READING TEXT:
However, it can be seen from Example 1, when $\beta \in (\frac{2}{3},1]$, there is ${({\mathcal{K}}_1)}_{\beta }^{-}\subseteq {\mathcal{K}}_{\beta }^{-}{|}_{Q_1}$, ${({\mathcal{K}}_2)}_{\beta }^{-}\subseteq {\mathcal{K}}_{\beta }^{-}{|}_{Q_2}$, but ${(T_1)}_{q_1}\ne T_{q_1}{|}_{S_1}$, ${(T_1)}_{q_2}=T_{q_2}{|}_{S_1}$, ${(T_1)}_{q_3}\ne T_{q_3}{|}_{S_1}$. Therefore, Theorem 3(1) is a sufficient but not necessary condition for ${({\mathcal{K}}_j)}_{\beta }^{-}\subseteq {\mathcal{K}}_{\beta }^{-}{|}_{Q_j}$.

Corollary 1. 

Let $(Q,S,T)$ be composed of a family of fuzzy approximation spaces $\{(Q_i,S_i,T_i)|i\in I\}$. For any $j\in I$, $\beta =1$, the following statements are equivalent.

(1) For any $q\in Q_j$ and $s\in S_j$, ${(T_j)}_q=T_q{|}_{S_j}$.

(2) For any $Y\in \text{ℱ}(S)$, $T_1^{-1}(Y{|}_{S_j})\cap Q_j={(T_j)}_1^{-1}(Y{|}_{S_j})$.

Similar to Theorem 3, ${({\mathcal{K}}_j)}_1^{-}\subseteq {\mathcal{K}}_1^{-}{|}_{Q_j}$ can be deduced from Corollary1 (1) or (2).

Theorem 4. 

Let $(Q,S,T)$ be composed of a family of fuzzy approximation spaces $\{(Q_i,S_i,T_i)|i\in I\}$. If $T_q=T_q{|}_{S_j}$ holds for any $q\in Q_j$, $j\in I$ and $\beta \in (0.5,1]$, then $T_{\beta }^{-1}(Y{|}_{S_j})\cap Q_j=T_{\beta }^{-1}(Y)\cap Q_j$ holds for any $Y\in \text{ℱ}(S)$.

WORK TO COMPLETE:
1. Based on the passage on fuzzy approximation spaces, answer yes or no to each statement and quote the words that decide it: (a) Theorem 3(1) is described as a necessary condition. (b) Corollary 1 presents a set of statements that are equivalent. (c) According to the passage, a result similar to Theorem 3 can be deduced from Corollary 1.
2. Continue the passage on fuzzy approximation spaces from the end of the statement of Theorem 4.

[Item-finding records]
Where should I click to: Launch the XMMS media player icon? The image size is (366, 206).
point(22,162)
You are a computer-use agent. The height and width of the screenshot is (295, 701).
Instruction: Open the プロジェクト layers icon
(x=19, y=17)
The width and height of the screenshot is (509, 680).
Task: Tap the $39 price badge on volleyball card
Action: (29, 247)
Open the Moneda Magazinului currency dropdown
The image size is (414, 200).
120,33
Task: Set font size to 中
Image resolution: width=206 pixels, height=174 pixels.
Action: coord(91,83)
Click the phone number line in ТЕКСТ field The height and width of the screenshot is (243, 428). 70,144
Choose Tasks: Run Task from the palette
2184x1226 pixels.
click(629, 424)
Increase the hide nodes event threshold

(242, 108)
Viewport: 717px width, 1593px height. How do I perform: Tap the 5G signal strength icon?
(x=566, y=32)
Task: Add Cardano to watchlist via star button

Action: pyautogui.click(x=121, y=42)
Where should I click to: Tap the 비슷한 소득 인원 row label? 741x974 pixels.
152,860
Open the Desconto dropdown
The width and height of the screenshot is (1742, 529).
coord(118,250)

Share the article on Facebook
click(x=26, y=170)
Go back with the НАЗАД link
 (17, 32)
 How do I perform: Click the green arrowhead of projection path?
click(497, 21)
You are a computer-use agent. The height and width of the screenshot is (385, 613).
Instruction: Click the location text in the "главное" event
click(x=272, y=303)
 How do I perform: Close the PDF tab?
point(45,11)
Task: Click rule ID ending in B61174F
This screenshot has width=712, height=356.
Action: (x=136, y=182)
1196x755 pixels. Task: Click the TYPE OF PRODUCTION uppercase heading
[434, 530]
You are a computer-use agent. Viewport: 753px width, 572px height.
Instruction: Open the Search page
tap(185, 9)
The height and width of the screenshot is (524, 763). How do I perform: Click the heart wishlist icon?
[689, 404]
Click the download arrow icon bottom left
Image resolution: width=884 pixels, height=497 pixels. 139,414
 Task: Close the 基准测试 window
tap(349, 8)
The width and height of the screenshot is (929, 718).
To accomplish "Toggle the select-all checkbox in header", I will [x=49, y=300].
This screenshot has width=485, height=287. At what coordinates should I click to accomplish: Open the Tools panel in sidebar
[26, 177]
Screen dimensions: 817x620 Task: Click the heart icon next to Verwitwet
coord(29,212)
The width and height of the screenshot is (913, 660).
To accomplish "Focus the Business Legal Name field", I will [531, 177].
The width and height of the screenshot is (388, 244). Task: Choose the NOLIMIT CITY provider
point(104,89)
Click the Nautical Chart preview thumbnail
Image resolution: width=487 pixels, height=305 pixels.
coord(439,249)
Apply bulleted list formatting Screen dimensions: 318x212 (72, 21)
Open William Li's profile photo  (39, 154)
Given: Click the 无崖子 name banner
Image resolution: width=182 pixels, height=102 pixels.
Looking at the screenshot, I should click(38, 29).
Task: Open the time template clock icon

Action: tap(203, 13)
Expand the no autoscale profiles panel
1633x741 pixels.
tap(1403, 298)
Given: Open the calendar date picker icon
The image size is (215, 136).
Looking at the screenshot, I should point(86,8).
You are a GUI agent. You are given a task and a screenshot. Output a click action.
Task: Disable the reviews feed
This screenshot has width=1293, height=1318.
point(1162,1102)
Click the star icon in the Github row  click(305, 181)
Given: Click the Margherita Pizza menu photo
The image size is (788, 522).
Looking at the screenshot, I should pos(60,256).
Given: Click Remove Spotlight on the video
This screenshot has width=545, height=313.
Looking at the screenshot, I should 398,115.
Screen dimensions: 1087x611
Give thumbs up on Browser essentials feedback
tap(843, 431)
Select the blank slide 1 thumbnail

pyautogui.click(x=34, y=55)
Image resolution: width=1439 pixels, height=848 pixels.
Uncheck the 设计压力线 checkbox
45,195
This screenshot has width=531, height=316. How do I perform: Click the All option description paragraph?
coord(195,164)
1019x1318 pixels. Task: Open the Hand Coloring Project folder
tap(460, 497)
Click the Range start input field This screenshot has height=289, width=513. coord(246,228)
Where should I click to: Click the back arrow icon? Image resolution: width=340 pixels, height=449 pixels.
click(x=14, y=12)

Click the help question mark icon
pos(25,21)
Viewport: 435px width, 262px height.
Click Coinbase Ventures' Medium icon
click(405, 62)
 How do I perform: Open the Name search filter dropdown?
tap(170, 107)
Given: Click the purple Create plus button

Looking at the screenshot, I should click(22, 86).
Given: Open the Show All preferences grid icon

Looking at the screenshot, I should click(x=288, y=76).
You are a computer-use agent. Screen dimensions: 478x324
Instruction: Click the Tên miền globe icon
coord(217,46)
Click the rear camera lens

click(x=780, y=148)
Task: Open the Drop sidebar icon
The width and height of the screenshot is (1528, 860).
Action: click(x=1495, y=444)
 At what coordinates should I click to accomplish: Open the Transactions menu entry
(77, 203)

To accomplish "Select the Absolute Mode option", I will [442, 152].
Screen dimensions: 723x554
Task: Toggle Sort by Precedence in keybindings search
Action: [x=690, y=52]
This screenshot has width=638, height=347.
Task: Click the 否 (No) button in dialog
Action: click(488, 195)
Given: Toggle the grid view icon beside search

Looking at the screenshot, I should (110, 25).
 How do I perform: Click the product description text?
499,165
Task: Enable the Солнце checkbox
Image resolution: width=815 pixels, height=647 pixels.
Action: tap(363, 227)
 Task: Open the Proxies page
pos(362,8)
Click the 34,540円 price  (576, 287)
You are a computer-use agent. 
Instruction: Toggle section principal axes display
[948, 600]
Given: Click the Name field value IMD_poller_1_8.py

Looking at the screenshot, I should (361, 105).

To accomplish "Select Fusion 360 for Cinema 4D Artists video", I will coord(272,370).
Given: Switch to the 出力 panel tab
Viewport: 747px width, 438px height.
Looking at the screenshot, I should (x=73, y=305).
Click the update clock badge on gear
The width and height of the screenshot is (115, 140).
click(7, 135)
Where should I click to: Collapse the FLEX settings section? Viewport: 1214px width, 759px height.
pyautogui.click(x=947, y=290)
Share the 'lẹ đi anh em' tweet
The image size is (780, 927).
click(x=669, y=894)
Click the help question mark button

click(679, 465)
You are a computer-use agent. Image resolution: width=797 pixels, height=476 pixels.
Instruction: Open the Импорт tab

RESULTS FOR EACH TASK:
1.
(a) No: "Theorem 3(1) is a sufficient but not necessary condition"
(b) Yes: "the following statements are equivalent"
(c) Yes: "can be deduced from Corollary1 (1) or (2)"

2.
Proof of Theorem 4. 

i) For any $Y\in \text{ℱ}(S)$, let $q\in T_{\beta }^{-1}(Y{|}_{S_j})\cap Q_j$, then $q\in Q_j$, $j\in I$ and $D(Y{|}_{S_j}/T_q)>1-\beta$, i.e. ${\displaystyle \frac{|\{s\in S|0<T_q(s)\le Y{|}_{S_j}(s)\}|}{|\{s\in S|T_q(s)>0\}|}}>1-\beta$. Since for any $q\in Q_j$, $T_q=T_q{|}_{S_j}$, then $T_q(s)=0$ holds for $s\in S-S_j$. Then

$\{s\in S|0<T_q(s)\le Y{|}_{S_j}(s)\}=\{s\in S|0<T_q(s)\le Y(s)\}$,

Then there is

${\displaystyle \frac{|\{s\in S|0<T_q(s)\le Y(s)\}|}{|\{s\in S|T_q(s)>0\}|}}>1-\beta$,

That is $D(Y/T_q)>1-\beta$. Therefore $q\in T_{\beta }^{-1}(Y)\cap Q_j$, then $T_{\beta }^{-1}(Y{|}_{S_j})\cap Q_j\subseteq T_{\beta }^{-1}(Y)\cap Q_j$.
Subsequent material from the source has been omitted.